İletişim sektöründeki en yaygın yaklaşım düne kadar sosyal medyayı yok saymak yönündeydi. Sektörün büyük kısmı sosyal medya diye bir şey var ama bizim alanımıza girmiyor diyorlar ve meydanı tamamen sosyal medya ajanslarına bırakıyorlar… Ondan sonra da “iletişim bu değil…”
Aslen iletişim ajansları ve sosyal medya ajansları birlikte çalışmalı ki ortaya müşteri açısından verimli sonuçlar çıkabilsin. Bunun örneklerini geçmişte gördük, günümüzde ise daha sık görmeye başladık. Tabi bu iki firmayı yan yana getirin olsun demek kadar kolay değil…
Öncelikle sosyal medya ajansının temel düzeyde de olsa iletişim bilimlerinden anlaması, sosyal medya çalışmalarında iletişimi temel yapı taşı olarak görmesi, iletişimin çerçevesinin ve stratejisinin iletişim ajansları tarafından çizilmesi gerektiğine inanması ve iletişim ajanslarıyla çalışmaya yatkın bir kurum kültürü geliştirmesi lazım. Sosyal medya stratejileri ise sonrasında markanın iletişim ajansı tarafından geliştirilen iletişim stratejisine paralel olarak geliştirilmeli.

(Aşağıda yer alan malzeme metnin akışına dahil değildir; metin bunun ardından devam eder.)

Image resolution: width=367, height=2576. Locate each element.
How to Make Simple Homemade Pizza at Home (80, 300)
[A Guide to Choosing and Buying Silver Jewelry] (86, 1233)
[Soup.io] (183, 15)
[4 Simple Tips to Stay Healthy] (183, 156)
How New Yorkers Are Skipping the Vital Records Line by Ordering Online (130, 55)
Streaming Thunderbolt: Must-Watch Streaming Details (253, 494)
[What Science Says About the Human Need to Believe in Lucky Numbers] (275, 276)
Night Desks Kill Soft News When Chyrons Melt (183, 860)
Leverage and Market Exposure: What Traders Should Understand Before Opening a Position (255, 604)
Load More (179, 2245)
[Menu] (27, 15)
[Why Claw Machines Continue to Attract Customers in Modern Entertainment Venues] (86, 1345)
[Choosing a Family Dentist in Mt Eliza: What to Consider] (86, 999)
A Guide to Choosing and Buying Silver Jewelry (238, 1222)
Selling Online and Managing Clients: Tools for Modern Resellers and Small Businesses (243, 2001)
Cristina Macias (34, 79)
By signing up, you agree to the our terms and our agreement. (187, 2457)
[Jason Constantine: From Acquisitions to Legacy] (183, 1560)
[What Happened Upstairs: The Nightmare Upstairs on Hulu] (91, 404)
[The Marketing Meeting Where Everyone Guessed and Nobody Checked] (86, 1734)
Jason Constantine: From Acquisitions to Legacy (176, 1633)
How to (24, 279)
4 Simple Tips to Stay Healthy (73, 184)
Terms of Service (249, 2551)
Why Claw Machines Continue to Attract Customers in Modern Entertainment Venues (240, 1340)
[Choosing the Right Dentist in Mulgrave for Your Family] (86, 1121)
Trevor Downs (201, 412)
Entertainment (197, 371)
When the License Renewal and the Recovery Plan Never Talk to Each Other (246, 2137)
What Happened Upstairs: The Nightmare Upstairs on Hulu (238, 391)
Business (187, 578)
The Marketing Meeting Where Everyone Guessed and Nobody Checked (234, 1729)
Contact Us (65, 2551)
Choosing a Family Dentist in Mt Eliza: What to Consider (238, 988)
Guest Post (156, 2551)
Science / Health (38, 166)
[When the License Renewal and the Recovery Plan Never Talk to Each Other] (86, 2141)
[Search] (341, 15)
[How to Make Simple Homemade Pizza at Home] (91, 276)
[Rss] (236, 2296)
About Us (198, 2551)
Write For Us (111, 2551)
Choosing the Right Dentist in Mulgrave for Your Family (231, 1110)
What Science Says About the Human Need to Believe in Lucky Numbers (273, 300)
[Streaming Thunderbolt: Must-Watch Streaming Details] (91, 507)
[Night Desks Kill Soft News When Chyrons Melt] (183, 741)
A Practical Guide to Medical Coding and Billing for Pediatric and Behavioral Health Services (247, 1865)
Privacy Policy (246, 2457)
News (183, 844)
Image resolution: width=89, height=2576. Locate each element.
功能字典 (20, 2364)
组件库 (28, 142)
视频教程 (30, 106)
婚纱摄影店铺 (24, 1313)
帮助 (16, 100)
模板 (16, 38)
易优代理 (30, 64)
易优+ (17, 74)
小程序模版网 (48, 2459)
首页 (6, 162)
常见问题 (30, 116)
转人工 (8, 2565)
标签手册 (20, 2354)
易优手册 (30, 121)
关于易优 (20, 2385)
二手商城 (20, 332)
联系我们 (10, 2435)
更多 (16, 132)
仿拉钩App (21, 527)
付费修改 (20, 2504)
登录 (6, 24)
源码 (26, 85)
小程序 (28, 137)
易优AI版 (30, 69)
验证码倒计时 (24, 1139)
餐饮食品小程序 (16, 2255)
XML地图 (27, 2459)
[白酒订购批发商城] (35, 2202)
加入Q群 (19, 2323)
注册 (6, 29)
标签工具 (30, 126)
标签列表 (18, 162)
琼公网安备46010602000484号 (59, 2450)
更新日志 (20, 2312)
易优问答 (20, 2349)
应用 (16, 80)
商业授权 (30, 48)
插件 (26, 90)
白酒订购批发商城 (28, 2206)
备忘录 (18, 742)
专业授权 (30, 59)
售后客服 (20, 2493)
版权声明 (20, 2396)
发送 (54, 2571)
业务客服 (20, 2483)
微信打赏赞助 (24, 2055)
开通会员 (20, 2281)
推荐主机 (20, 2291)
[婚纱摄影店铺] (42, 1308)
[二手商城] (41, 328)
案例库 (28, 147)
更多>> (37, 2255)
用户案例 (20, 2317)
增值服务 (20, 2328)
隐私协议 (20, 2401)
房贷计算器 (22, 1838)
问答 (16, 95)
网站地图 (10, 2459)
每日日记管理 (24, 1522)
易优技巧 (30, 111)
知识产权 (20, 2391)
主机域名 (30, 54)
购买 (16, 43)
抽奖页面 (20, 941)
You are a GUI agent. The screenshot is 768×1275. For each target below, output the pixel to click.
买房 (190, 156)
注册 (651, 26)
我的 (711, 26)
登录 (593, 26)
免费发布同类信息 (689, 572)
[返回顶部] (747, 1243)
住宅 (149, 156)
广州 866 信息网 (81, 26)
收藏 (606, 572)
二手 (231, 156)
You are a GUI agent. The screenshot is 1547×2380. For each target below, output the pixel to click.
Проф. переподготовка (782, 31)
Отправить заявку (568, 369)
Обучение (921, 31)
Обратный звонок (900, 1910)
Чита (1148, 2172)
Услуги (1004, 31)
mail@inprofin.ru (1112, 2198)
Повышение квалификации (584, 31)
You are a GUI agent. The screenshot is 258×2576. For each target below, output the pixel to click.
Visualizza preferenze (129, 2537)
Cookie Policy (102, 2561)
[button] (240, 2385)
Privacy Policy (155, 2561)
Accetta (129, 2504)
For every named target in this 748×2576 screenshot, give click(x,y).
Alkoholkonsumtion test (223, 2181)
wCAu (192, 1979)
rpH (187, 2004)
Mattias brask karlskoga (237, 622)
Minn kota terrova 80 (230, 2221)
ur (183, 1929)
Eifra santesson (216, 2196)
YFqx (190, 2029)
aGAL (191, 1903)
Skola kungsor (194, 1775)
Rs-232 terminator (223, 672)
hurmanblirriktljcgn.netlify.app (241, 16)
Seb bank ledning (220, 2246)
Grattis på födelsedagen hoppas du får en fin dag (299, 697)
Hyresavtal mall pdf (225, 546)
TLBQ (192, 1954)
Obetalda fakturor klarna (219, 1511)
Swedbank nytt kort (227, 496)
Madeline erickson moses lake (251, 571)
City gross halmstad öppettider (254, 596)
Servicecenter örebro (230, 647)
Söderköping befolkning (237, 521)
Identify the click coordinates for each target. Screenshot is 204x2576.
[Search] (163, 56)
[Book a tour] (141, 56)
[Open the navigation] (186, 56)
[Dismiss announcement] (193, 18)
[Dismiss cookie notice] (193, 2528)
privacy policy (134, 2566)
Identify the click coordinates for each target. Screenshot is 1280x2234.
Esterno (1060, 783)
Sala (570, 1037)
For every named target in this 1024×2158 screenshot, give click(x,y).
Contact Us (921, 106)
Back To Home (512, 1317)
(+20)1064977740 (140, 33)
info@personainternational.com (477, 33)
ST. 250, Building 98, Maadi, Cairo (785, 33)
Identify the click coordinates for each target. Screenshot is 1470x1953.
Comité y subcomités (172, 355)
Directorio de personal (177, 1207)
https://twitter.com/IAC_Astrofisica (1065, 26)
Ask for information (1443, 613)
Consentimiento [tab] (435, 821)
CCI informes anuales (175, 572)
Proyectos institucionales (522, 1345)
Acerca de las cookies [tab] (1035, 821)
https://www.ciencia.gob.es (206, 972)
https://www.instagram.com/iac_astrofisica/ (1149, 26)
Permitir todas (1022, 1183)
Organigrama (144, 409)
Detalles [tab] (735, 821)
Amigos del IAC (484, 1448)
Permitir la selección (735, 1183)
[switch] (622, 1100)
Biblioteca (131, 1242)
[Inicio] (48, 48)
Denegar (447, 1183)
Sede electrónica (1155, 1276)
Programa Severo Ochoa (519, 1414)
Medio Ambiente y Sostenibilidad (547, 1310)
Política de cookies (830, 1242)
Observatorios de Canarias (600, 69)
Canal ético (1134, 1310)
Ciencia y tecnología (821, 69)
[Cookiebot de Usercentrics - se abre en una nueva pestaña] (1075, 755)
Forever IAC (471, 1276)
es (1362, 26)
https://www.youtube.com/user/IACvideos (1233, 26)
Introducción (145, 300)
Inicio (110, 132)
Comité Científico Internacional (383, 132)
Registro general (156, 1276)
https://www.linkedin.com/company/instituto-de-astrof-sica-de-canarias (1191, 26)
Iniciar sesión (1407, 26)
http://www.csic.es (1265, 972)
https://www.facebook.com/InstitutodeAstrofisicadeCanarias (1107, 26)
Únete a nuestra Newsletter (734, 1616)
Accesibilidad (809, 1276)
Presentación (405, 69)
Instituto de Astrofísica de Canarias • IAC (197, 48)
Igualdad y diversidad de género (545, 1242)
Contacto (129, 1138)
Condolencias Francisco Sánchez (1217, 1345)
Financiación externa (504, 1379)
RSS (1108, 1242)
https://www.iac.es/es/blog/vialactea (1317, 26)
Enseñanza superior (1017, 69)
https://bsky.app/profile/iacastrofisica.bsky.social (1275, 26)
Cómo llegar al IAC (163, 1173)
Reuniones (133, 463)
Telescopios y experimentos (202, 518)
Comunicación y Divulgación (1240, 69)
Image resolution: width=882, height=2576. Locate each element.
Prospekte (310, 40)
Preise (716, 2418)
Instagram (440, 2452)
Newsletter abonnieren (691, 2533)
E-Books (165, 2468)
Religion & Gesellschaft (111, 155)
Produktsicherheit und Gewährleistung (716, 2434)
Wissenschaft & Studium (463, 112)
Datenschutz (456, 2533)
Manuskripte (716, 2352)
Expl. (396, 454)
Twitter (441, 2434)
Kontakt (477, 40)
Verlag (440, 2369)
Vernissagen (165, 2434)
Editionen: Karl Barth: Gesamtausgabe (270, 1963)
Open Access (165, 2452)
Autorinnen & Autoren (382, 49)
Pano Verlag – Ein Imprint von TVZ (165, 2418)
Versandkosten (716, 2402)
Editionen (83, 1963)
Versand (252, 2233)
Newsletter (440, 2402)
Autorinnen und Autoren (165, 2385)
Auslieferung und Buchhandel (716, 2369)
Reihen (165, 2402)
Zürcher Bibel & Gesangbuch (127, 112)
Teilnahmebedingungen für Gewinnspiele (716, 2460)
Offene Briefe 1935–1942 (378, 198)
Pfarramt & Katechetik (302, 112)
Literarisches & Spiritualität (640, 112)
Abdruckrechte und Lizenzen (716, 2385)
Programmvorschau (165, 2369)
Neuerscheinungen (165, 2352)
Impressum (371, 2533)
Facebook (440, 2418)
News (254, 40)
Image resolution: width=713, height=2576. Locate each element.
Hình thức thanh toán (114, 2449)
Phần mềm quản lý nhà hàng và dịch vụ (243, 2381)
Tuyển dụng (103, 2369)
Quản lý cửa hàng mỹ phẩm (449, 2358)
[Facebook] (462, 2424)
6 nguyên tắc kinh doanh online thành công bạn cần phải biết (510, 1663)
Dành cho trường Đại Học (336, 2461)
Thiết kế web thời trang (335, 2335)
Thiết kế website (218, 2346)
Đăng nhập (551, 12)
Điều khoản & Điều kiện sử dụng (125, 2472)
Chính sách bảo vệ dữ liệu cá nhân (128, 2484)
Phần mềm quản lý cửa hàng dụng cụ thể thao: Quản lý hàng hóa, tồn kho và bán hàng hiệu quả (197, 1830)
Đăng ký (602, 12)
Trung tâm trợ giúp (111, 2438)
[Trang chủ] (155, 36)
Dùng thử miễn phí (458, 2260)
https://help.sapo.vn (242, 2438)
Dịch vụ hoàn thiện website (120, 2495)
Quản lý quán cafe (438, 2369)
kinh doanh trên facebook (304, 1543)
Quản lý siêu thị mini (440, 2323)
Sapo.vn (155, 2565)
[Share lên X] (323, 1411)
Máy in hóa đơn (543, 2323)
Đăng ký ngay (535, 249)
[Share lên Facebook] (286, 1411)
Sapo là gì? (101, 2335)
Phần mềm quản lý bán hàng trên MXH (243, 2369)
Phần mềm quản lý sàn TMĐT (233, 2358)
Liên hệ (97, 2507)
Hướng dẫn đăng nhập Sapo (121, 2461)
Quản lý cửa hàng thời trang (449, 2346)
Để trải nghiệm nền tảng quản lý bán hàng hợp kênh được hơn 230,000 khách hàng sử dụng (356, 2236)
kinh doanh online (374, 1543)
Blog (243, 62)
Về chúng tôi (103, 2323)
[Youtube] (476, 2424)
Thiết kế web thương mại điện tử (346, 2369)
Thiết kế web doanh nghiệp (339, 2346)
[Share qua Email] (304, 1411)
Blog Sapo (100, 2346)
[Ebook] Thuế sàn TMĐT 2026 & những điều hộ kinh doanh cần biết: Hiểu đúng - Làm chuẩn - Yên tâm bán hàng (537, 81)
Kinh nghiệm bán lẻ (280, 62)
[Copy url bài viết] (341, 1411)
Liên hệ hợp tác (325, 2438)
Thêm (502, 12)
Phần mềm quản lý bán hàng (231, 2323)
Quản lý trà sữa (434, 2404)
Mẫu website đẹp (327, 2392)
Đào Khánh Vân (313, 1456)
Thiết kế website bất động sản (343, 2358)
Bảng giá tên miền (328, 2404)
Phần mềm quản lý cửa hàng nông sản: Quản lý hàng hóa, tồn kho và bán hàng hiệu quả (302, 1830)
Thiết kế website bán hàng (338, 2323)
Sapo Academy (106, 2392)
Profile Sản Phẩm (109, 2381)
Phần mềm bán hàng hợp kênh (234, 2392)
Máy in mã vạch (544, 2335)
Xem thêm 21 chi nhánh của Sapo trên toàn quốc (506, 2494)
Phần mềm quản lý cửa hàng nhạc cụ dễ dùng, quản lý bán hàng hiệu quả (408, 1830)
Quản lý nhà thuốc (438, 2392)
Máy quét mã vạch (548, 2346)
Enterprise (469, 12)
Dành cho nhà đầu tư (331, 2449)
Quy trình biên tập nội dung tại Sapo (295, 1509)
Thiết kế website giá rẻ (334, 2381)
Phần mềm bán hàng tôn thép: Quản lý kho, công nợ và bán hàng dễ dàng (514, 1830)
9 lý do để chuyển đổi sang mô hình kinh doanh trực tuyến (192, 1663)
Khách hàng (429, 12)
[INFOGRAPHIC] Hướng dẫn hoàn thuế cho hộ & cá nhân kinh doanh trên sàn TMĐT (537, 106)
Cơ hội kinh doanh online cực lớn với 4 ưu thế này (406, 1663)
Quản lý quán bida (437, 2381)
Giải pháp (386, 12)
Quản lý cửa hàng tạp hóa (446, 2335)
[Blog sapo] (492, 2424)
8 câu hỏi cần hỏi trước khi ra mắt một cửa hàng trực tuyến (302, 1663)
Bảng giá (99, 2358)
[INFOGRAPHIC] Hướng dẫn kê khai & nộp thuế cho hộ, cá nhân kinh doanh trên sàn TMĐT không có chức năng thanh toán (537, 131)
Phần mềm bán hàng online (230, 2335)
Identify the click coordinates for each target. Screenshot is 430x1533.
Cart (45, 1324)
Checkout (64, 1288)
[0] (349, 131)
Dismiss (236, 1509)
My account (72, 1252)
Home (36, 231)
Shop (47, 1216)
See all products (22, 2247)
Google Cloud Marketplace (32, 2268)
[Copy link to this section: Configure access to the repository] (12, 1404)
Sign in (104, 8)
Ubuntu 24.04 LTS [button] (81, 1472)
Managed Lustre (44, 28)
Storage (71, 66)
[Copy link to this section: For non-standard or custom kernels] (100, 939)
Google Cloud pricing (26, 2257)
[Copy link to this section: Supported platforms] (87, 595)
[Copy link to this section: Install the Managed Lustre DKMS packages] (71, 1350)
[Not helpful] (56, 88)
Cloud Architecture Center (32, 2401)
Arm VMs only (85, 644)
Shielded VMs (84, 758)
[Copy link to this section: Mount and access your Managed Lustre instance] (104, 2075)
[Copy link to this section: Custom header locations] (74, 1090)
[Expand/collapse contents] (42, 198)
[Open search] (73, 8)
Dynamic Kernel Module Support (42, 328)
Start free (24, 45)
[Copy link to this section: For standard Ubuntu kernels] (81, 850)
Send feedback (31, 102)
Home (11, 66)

Diğer tarafta iletişim ajansları da sosyal medya konusunda temel düzeyde kendilerini geliştirmek, sosyal medyayı da bir iletişim kanalı olarak kabul etmek zorunda. Temel stratejiyi iletişim ajansı koymalı, detayları ise sosyal medya ajansı oluşturmalı ki herkes uzman olduğu işi yaparak marka için doğru bir çözüm üretilebilir.
Çünkü sosyal medya yepyeni bir şey değil, aynı bir zamanlar gazetenin, radyonun ve televizyonun da olduğu gibi iletişim için kullanılan yeni bir kanal. Bu kanalın diğer kanallardan farkı ise ulaştığınız kitlenin de bu kanalın bir parçası olduğu ve bu kitlenin fikirlerinin de bu yeni iletişim kanalında önemli bir yer ettiği gerçeği. Bu nedenle de bir sosyal medya ajansının ancak hizmet verdiği markaların iletişim ajansları ile yakın çalıştığında başarılı olacağına inanıyoruz.
Peki ülkemizdeki PR ajansları nasıl düşünüyor? Son 10 yıldır bunu tekrarlayıp bunu söylüyoruz. Halen daha Twitter kullanmayı bilmeyen ajanslar, halen daha Facebook hesabı yönetmemiş yeni mezun iletişimciler, halen daha retargetingi, dönüşüm optimizasyonunu, web teknolojilerini bilmeyen iletişim ajansı çalışanları… Kısacası son 10 yılda yeni sözler, yeni stratejiler görsek de iletişim adına sosyal medyanın ve dijital iletişimin pek de büyük bir adım atamadığını üzülerek izliyoruz. Bir de unutmamak gerekiyor. Bazıları için sosyal medya iletişimi Facebook ve Twitter’da yer almak… Oysa ki gençler Instagram’a kaçtı. Reklamlar mobile kayıyor… Üstelik yarın öbür gün yepyeni iletişim teknolojileri dijital dünyanın kapılarını tüketicilere çok daha fazla açacak. Peki PR ajanslarımız nerede? Benim bildiğim iletişim kaç kanalı olursa olsun PR firmalarının işi olması gerekmiyor muydu? Aman dikkat artık yapay zeka ve makine öğrenmesi geliyor. Geç kalmadınız mı?